• **Stored data**
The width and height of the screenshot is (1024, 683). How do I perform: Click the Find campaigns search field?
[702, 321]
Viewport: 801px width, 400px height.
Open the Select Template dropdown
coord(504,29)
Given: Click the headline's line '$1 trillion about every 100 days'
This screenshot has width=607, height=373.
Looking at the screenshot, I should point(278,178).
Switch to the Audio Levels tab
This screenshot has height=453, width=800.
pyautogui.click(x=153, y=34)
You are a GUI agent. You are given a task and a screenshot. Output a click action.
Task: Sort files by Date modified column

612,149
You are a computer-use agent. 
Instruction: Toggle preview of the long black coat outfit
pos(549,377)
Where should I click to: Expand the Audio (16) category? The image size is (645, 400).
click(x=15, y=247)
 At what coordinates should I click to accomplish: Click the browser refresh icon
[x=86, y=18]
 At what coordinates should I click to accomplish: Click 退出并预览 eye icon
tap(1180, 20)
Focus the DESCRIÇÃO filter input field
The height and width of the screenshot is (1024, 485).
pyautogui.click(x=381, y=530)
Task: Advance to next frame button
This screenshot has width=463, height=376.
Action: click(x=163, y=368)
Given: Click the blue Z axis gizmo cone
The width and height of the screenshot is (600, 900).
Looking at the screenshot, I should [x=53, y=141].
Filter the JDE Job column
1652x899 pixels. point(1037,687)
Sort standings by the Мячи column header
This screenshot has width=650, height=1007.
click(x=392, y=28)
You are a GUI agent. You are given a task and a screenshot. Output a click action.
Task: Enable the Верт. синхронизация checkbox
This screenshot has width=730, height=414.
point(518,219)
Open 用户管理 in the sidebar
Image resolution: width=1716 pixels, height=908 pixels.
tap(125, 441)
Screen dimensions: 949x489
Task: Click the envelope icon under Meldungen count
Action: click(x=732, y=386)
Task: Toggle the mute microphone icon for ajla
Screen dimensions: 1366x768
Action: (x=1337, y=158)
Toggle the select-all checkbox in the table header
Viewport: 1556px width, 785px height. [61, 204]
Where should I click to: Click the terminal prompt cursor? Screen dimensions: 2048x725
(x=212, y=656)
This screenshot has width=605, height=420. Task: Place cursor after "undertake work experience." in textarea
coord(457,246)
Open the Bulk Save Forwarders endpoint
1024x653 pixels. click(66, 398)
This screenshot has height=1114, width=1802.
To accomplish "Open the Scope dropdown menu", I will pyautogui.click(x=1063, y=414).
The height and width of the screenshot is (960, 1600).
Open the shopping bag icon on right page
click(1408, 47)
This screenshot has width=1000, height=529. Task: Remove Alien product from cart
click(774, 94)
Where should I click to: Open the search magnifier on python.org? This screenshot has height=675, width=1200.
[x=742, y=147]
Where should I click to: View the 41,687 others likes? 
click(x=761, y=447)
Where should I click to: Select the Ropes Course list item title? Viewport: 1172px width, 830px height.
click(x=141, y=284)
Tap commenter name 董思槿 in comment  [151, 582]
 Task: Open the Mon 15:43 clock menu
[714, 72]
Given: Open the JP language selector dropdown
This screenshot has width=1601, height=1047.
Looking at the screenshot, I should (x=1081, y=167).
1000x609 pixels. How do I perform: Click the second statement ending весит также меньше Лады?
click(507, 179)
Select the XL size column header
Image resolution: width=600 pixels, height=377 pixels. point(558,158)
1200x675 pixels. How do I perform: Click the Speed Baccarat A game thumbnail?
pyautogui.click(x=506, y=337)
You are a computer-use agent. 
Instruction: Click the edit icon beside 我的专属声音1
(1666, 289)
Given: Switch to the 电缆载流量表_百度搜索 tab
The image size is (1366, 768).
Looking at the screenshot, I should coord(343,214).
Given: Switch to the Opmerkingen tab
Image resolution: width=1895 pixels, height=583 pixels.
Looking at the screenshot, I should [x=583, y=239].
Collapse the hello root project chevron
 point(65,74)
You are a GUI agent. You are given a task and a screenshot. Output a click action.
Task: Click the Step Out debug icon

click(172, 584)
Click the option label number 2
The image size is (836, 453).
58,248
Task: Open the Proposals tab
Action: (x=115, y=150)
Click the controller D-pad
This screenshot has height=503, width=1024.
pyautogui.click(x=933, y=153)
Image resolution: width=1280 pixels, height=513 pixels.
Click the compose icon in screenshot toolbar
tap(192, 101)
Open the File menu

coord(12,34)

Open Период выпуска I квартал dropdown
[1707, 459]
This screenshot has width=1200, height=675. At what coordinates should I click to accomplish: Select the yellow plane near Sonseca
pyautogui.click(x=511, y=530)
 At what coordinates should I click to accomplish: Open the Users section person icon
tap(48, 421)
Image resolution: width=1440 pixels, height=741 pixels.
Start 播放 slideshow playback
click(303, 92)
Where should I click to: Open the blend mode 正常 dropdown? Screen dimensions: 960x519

• **Task**
Output the listing exactly, from first line to last.

• **Exercise answer**
The width and height of the screenshot is (1024, 683). How do I perform: Click the Find campaigns search field?
[702, 321]
Viewport: 801px width, 400px height.
Open the Select Template dropdown
coord(504,29)
Given: Click the headline's line '$1 trillion about every 100 days'
This screenshot has width=607, height=373.
Looking at the screenshot, I should point(278,178).
Switch to the Audio Levels tab
This screenshot has height=453, width=800.
pyautogui.click(x=153, y=34)
You are a GUI agent. You are given a task and a screenshot. Output a click action.
Task: Sort files by Date modified column

612,149
You are a computer-use agent. 
Instruction: Toggle preview of the long black coat outfit
pos(549,377)
Where should I click to: Expand the Audio (16) category? The image size is (645, 400).
click(x=15, y=247)
 At what coordinates should I click to accomplish: Click the browser refresh icon
[x=86, y=18]
 At what coordinates should I click to accomplish: Click 退出并预览 eye icon
tap(1180, 20)
Focus the DESCRIÇÃO filter input field
The height and width of the screenshot is (1024, 485).
pyautogui.click(x=381, y=530)
Task: Advance to next frame button
This screenshot has width=463, height=376.
Action: click(x=163, y=368)
Given: Click the blue Z axis gizmo cone
The width and height of the screenshot is (600, 900).
Looking at the screenshot, I should [x=53, y=141].
Filter the JDE Job column
1652x899 pixels. point(1037,687)
Sort standings by the Мячи column header
This screenshot has width=650, height=1007.
click(x=392, y=28)
You are a GUI agent. You are given a task and a screenshot. Output a click action.
Task: Enable the Верт. синхронизация checkbox
This screenshot has width=730, height=414.
point(518,219)
Open 用户管理 in the sidebar
Image resolution: width=1716 pixels, height=908 pixels.
tap(125, 441)
Screen dimensions: 949x489
Task: Click the envelope icon under Meldungen count
Action: click(x=732, y=386)
Task: Toggle the mute microphone icon for ajla
Screen dimensions: 1366x768
Action: (x=1337, y=158)
Toggle the select-all checkbox in the table header
Viewport: 1556px width, 785px height. [61, 204]
Where should I click to: Click the terminal prompt cursor? Screen dimensions: 2048x725
(x=212, y=656)
This screenshot has width=605, height=420. Task: Place cursor after "undertake work experience." in textarea
coord(457,246)
Open the Bulk Save Forwarders endpoint
1024x653 pixels. click(66, 398)
This screenshot has height=1114, width=1802.
To accomplish "Open the Scope dropdown menu", I will pyautogui.click(x=1063, y=414).
The height and width of the screenshot is (960, 1600).
Open the shopping bag icon on right page
click(1408, 47)
This screenshot has width=1000, height=529. Task: Remove Alien product from cart
click(774, 94)
Where should I click to: Open the search magnifier on python.org? This screenshot has height=675, width=1200.
[x=742, y=147]
Where should I click to: View the 41,687 others likes? 
click(x=761, y=447)
Where should I click to: Select the Ropes Course list item title? Viewport: 1172px width, 830px height.
click(x=141, y=284)
Tap commenter name 董思槿 in comment  [151, 582]
 Task: Open the Mon 15:43 clock menu
[714, 72]
Given: Open the JP language selector dropdown
This screenshot has width=1601, height=1047.
Looking at the screenshot, I should (x=1081, y=167).
1000x609 pixels. How do I perform: Click the second statement ending весит также меньше Лады?
click(507, 179)
Select the XL size column header
Image resolution: width=600 pixels, height=377 pixels. point(558,158)
1200x675 pixels. How do I perform: Click the Speed Baccarat A game thumbnail?
pyautogui.click(x=506, y=337)
You are a computer-use agent. 
Instruction: Click the edit icon beside 我的专属声音1
(1666, 289)
Given: Switch to the 电缆载流量表_百度搜索 tab
The image size is (1366, 768).
Looking at the screenshot, I should coord(343,214).
Given: Switch to the Opmerkingen tab
Image resolution: width=1895 pixels, height=583 pixels.
Looking at the screenshot, I should [x=583, y=239].
Collapse the hello root project chevron
 point(65,74)
You are a GUI agent. You are given a task and a screenshot. Output a click action.
Task: Click the Step Out debug icon

click(172, 584)
Click the option label number 2
The image size is (836, 453).
58,248
Task: Open the Proposals tab
Action: (x=115, y=150)
Click the controller D-pad
This screenshot has height=503, width=1024.
pyautogui.click(x=933, y=153)
Image resolution: width=1280 pixels, height=513 pixels.
Click the compose icon in screenshot toolbar
tap(192, 101)
Open the File menu

coord(12,34)

Open Период выпуска I квартал dropdown
[1707, 459]
This screenshot has width=1200, height=675. At what coordinates should I click to accomplish: Select the yellow plane near Sonseca
pyautogui.click(x=511, y=530)
 At what coordinates should I click to accomplish: Open the Users section person icon
tap(48, 421)
Image resolution: width=1440 pixels, height=741 pixels.
Start 播放 slideshow playback
click(303, 92)
Where should I click to: Open the blend mode 正常 dropdown? Screen dimensions: 960x519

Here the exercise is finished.